What is needed
Substitute "Goal" for every "Instruction" in the listing below, changing nothing else.

-------- Records shown

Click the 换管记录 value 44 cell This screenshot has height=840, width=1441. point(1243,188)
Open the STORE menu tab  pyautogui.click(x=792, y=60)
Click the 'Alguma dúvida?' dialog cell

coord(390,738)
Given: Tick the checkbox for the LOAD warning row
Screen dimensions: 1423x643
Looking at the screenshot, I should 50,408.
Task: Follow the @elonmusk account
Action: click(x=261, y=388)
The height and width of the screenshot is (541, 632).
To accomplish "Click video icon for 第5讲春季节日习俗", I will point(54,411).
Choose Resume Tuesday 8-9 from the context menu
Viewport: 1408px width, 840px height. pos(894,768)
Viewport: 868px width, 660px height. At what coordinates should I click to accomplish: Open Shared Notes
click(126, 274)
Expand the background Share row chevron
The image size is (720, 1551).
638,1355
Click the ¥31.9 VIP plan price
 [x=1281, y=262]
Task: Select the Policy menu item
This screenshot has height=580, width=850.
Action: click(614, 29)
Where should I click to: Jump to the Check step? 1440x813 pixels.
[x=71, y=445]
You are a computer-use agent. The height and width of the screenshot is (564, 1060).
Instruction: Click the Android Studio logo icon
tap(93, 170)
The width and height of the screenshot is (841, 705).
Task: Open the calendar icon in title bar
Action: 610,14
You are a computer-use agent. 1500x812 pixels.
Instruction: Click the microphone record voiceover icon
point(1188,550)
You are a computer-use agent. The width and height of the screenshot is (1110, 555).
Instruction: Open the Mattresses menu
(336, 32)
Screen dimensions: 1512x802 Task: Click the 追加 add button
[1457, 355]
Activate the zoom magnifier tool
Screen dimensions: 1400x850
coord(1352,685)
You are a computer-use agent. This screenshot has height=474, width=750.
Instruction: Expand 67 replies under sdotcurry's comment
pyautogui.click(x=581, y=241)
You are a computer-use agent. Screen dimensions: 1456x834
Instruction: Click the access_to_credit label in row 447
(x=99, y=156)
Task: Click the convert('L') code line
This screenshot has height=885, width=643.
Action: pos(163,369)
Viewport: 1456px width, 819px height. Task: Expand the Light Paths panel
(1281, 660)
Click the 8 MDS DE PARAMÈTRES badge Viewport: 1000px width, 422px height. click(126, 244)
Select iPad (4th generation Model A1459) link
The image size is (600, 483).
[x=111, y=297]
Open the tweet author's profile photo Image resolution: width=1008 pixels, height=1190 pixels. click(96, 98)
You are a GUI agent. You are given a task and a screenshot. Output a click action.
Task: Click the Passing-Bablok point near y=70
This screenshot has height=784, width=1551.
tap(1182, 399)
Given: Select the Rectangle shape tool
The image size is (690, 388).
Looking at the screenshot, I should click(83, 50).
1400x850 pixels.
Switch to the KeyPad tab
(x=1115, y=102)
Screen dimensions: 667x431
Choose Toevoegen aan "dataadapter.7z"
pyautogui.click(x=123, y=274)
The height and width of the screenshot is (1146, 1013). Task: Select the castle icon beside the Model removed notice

----------------

Complete output
Click the 换管记录 value 44 cell This screenshot has height=840, width=1441. point(1243,188)
Open the STORE menu tab  pyautogui.click(x=792, y=60)
Click the 'Alguma dúvida?' dialog cell

coord(390,738)
Given: Tick the checkbox for the LOAD warning row
Screen dimensions: 1423x643
Looking at the screenshot, I should 50,408.
Task: Follow the @elonmusk account
Action: click(x=261, y=388)
The height and width of the screenshot is (541, 632).
To accomplish "Click video icon for 第5讲春季节日习俗", I will point(54,411).
Choose Resume Tuesday 8-9 from the context menu
Viewport: 1408px width, 840px height. pos(894,768)
Viewport: 868px width, 660px height. At what coordinates should I click to accomplish: Open Shared Notes
click(126, 274)
Expand the background Share row chevron
The image size is (720, 1551).
638,1355
Click the ¥31.9 VIP plan price
 [x=1281, y=262]
Task: Select the Policy menu item
This screenshot has height=580, width=850.
Action: click(614, 29)
Where should I click to: Jump to the Check step? 1440x813 pixels.
[x=71, y=445]
You are a computer-use agent. The height and width of the screenshot is (564, 1060).
Goal: Click the Android Studio logo icon
tap(93, 170)
The width and height of the screenshot is (841, 705).
Task: Open the calendar icon in title bar
Action: 610,14
You are a computer-use agent. 1500x812 pixels.
Goal: Click the microphone record voiceover icon
point(1188,550)
You are a computer-use agent. The width and height of the screenshot is (1110, 555).
Goal: Open the Mattresses menu
(336, 32)
Screen dimensions: 1512x802 Task: Click the 追加 add button
[1457, 355]
Activate the zoom magnifier tool
Screen dimensions: 1400x850
coord(1352,685)
You are a computer-use agent. This screenshot has height=474, width=750.
Goal: Expand 67 replies under sdotcurry's comment
pyautogui.click(x=581, y=241)
You are a computer-use agent. Screen dimensions: 1456x834
Goal: Click the access_to_credit label in row 447
(x=99, y=156)
Task: Click the convert('L') code line
This screenshot has height=885, width=643.
Action: pos(163,369)
Viewport: 1456px width, 819px height. Task: Expand the Light Paths panel
(1281, 660)
Click the 8 MDS DE PARAMÈTRES badge Viewport: 1000px width, 422px height. click(126, 244)
Select iPad (4th generation Model A1459) link
The image size is (600, 483).
[x=111, y=297]
Open the tweet author's profile photo Image resolution: width=1008 pixels, height=1190 pixels. click(96, 98)
You are a GUI agent. You are given a task and a screenshot. Output a click action.
Task: Click the Passing-Bablok point near y=70
This screenshot has height=784, width=1551.
tap(1182, 399)
Given: Select the Rectangle shape tool
The image size is (690, 388).
Looking at the screenshot, I should click(83, 50).
1400x850 pixels.
Switch to the KeyPad tab
(x=1115, y=102)
Screen dimensions: 667x431
Choose Toevoegen aan "dataadapter.7z"
pyautogui.click(x=123, y=274)
The height and width of the screenshot is (1146, 1013). Task: Select the castle icon beside the Model removed notice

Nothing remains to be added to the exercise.